» Exercise task
Rewrite the rows from the line with "You are a computer-use" to the line with "pos(40,155)", putting "radio button" in place of "radio option" and keeping everything else the same. Leave the pictures out of your answer.

» Provided data
#####

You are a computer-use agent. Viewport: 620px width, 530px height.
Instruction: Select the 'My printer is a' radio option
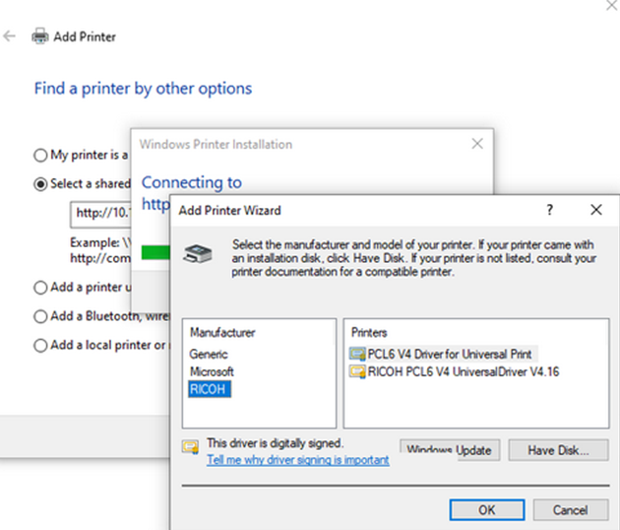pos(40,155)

#####

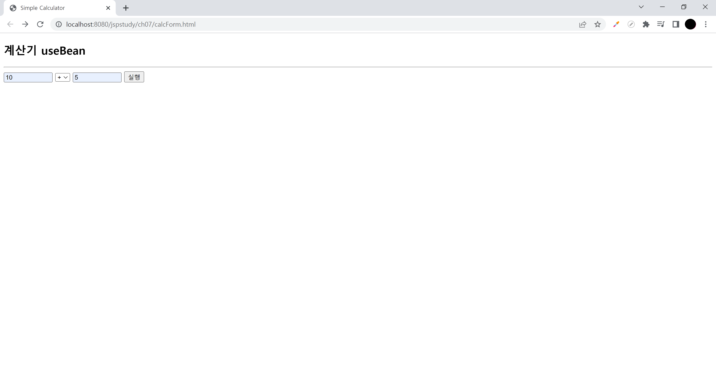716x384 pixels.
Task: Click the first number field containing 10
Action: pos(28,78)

#####

» Answer in full
You are a computer-use agent. Viewport: 620px width, 530px height.
Instruction: Select the 'My printer is a' radio button
pos(40,155)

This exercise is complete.